# RivaTuner Config Update



## CrackerJack (Jun 19, 2008)

I've added:

Cards: 
GTX 280
GTX 260 

Chipset's
AMD 790 
Nvidia 750a SLI
Nvidia 780a SLI

Coming Soon!!!


Took the attachment so people wouldn't download it. It's not stable right now.


----------



## dark2099 (Jun 22, 2008)

Tried it out, my Rivatuner crashed.

EDIT: Restarted my PC, same thing, stopped responding.


----------



## CrackerJack (Jun 22, 2008)

Alright. hmmm try it now. Uploaded a newer one.


----------



## dark2099 (Jun 22, 2008)

Same thing, stopped responding.


----------



## wolf2009 (Jun 22, 2008)

doesn't work , rivatuner process runs in task manager, but rivatuner doesn't .


----------



## WarEagleAU (Jun 22, 2008)

Hmm...maybe its something with the code?


----------



## CrackerJack (Jun 22, 2008)

WarEagleAU said:


> Hmm...maybe its something with the code?



might be, not really sure. I can load up fine. So it's something with this card. Still looking into it.


----------



## CrackerJack (Jun 23, 2008)

Update: Crash is fix!!!  Thanks to jimmyz, for testing!

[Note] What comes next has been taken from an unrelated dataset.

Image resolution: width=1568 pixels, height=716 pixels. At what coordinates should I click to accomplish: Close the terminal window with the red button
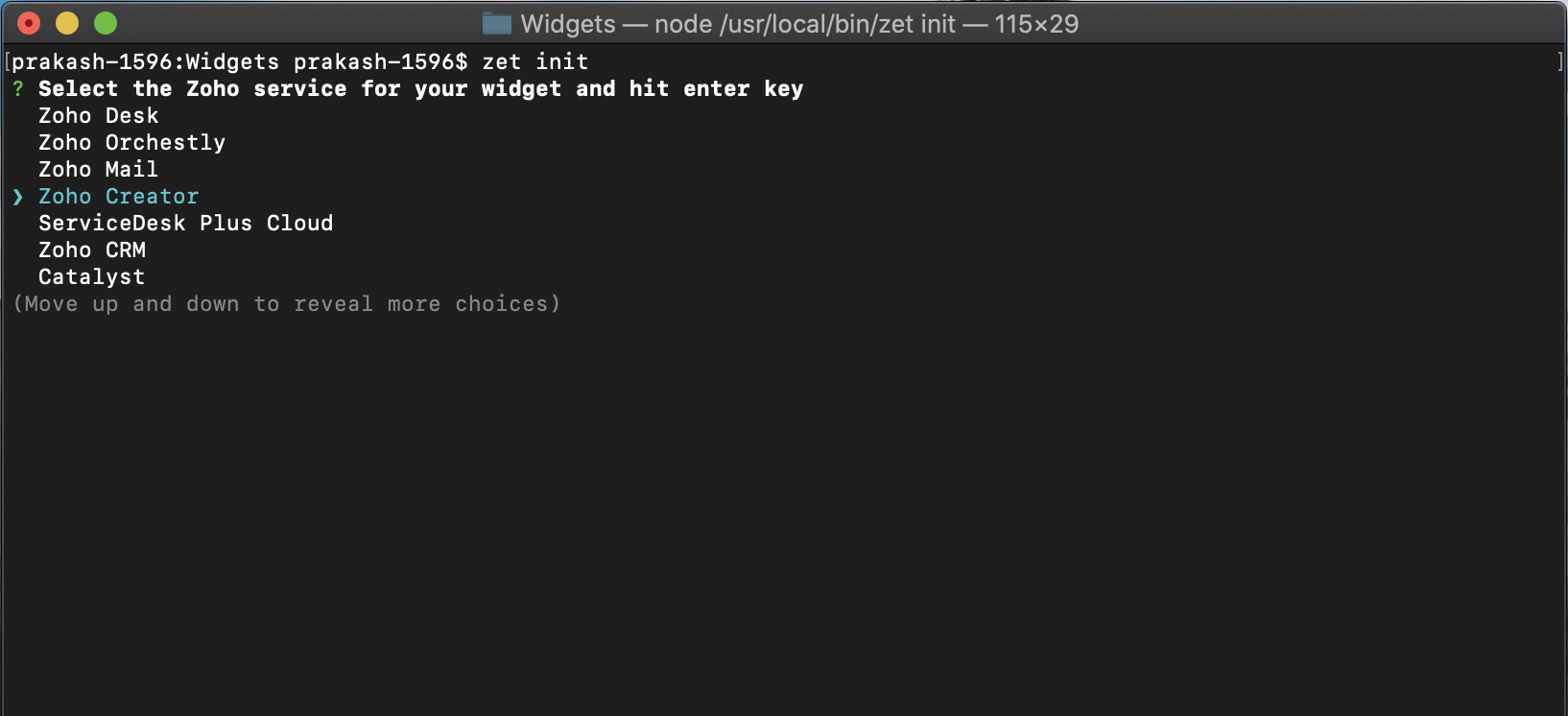coord(29,23)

But there's a catch, it won't let you oc. So it seems that the drivers are blocking any OC. But still looking into it.


----------



## dark2099 (Jun 23, 2008)

I would test this if my rig wasn't in pieces and I eventually will be returning my 4850 so I can get some 4870s.


----------



## AutomagRT666 (Jun 24, 2008)

**



dark2099 said:


> I would test this if my rig wasn't in pieces and I eventually will be returning my 4850 so I can get some 4870s.



Hey guys, I've been trying to get this to work and what happens is as soon as I hit the little arrow to select the VGA, it just freezes for about 5-10 seconds, then finally it responds again, and it says 128-bit RV770 0MB,

And then when I hit the arrow again I can select the card, and when I do it sits for maybe 20 seconds or so, then it finally opens the page but any time I try to do anything it just keeps freezing, I know you can't OC with this yet, but should I be able to apply fan speed changes yet? If I hit Manual control then try to say do, 100% it'll freeze for a while, then it'll come back with it back at 25%. Just thought this may be helpful in some way.

In case it's relevant, I'm running Vista Ultimate x64 and a DFI LanParty UT NF590 SLI-M2R/G with the latest BIOS update. (Not sure if it's relevant, but hey, it's plugged into it heh.)

Thanks for reading this n00bish first post and all your help in advance!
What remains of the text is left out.